**PASSAGE TO READ**
I was told you were in great form before you died, and that, as usual, the first day of your San Diego narrative therapy workshop had met with overwhelming participant enthusiasm and wonder. I believe the key to your success on the workshop circuit was your uncanny ability to connect fully with everyone in the room. For all the hoopla that surrounded your appearances, you never delivered a dog-and-pony show. There was nothing fake or even particularly showy about your painstaking work, your down-to-earth honesty.
When you entered the scene, most therapists (and certainly psychodynamic ones) still sought out the underlying pathology of a client or family—as if this "illness," this "problem," were the most important truth about a person. But you always sought out the untapped inner possibilities, the alternative histories and "unique outcomes" in people's lives, and then used these "counterplots" that went against the presumed diagnostic categories to countermand the dominant story of sickness and abnormality. You always looked for the tiny, hidden spark of resistance trapped in a socially sanctioned psychiatric diagnosis—"anorexia nervosa," "schizophrenia," "manic depression," "conduct disorder"—that tended to consume all other claims to identity.
"There's always a history of struggle and protest—always," you said. And you made it your goal to liberate those pockets of noncooperation within the impoverished story of pathology; to help people find the kernels of personal courage, self-respect, and emotional vitality that would help them create a different story about themselves.
Your practice of therapy was the first to focus on the insidious and pervasive role that social ideology and dominant belief systems about gender, race, class, sexuality, and culture play in creating and defining psychopathology. How could people not understand, you wondered, that anorexia must be seen in terms of widespread social and cultural ideas and practices: the tyranny of thinness and constant requirement for self-surveillance, the gender training that inculcates hatred of one's own body and impossible self-demands for perfection. Why would we think that the "hallucinations" of schizophrenia—the horrible voices telling people they're terrible, evil, worthless—didn't reflect the real cultural stereotypes that such people are exposed to all the time. "Although it seems relatively easy for us to entertain the idea that much of what we think and believe, and much of what we do, is informed by culture," you once said, "for some reason, it seems rather more difficult for us to entertain the idea that psychotic phenomena are similarly informed."

**Collected data**

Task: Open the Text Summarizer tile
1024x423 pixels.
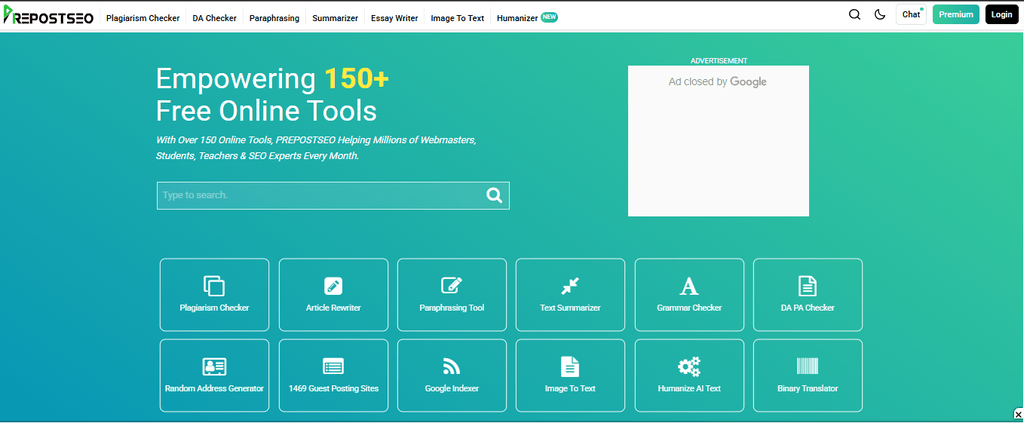Action: pyautogui.click(x=570, y=295)
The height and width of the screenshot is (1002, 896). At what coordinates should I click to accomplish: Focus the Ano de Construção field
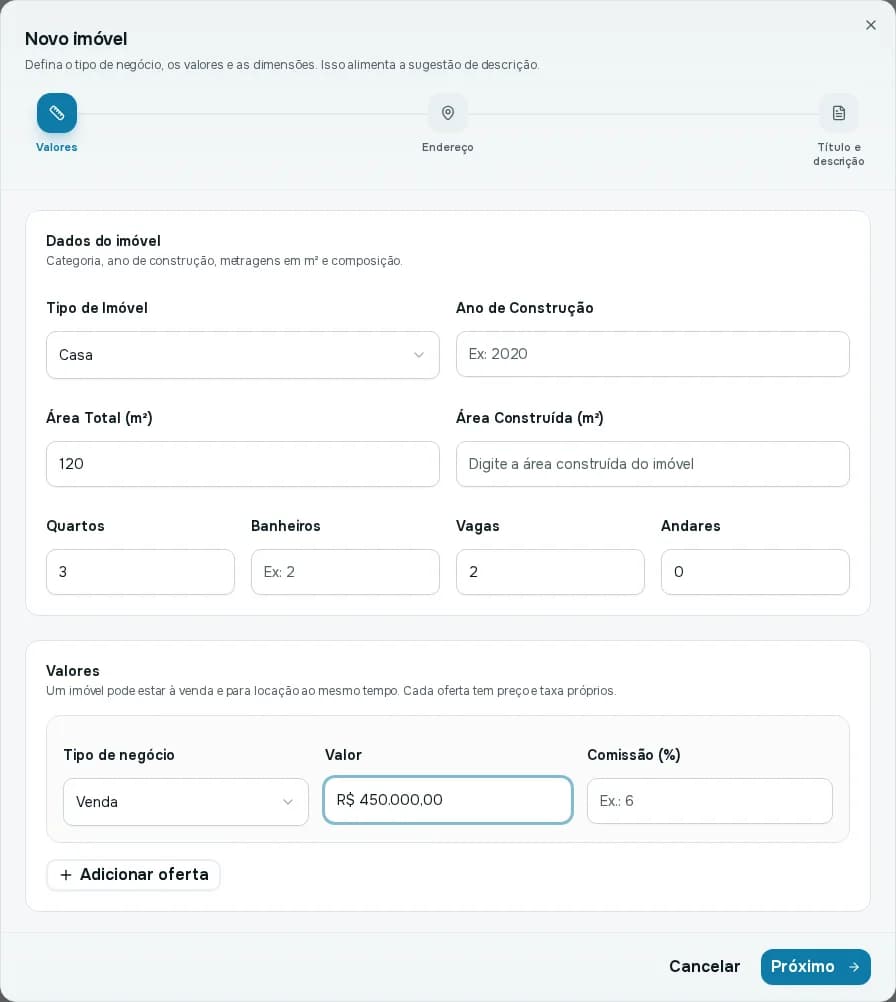653,354
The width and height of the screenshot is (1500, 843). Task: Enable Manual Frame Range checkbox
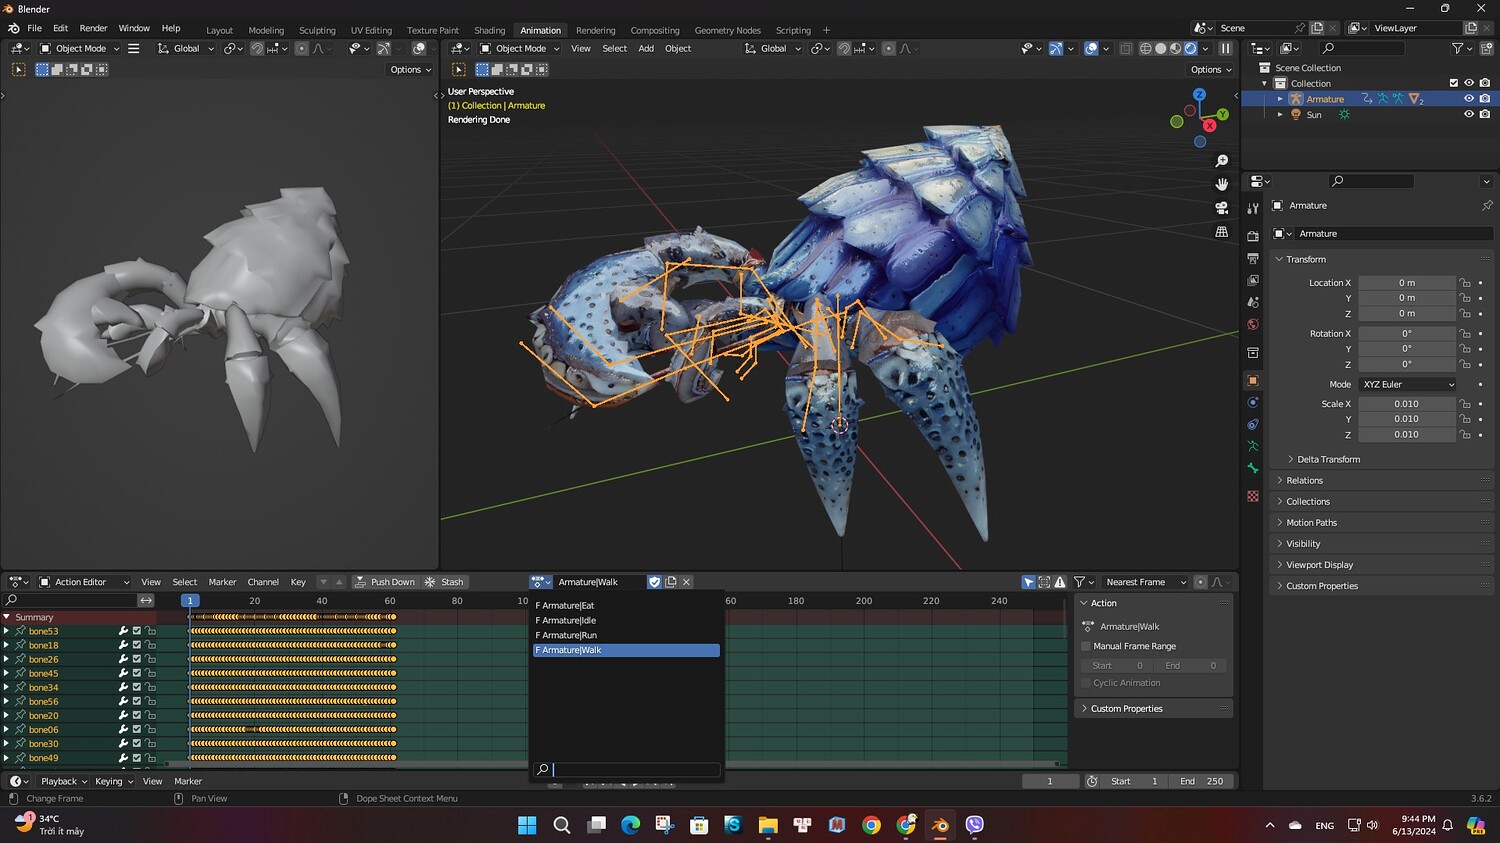[x=1086, y=646]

**EXPLORE THE MATERIAL**
• A. In the letter, what city was the narrative therapy workshop held in?
• B. Retype the letter from "I was told you" up to and including "your down-to-earth honesty.".
The collected data comes from a different source than the letter.

**SOLUTIONS IN ORDER**
• A. San Diego

• B.
I was told you were in great form before you died, and that, as usual, the first day of your San Diego narrative therapy workshop had met with overwhelming participant enthusiasm and wonder. I believe the key to your success on the workshop circuit was your uncanny ability to connect fully with everyone in the room. For all the hoopla that surrounded your appearances, you never delivered a dog-and-pony show. There was nothing fake or even particularly showy about your painstaking work, your down-to-earth honesty.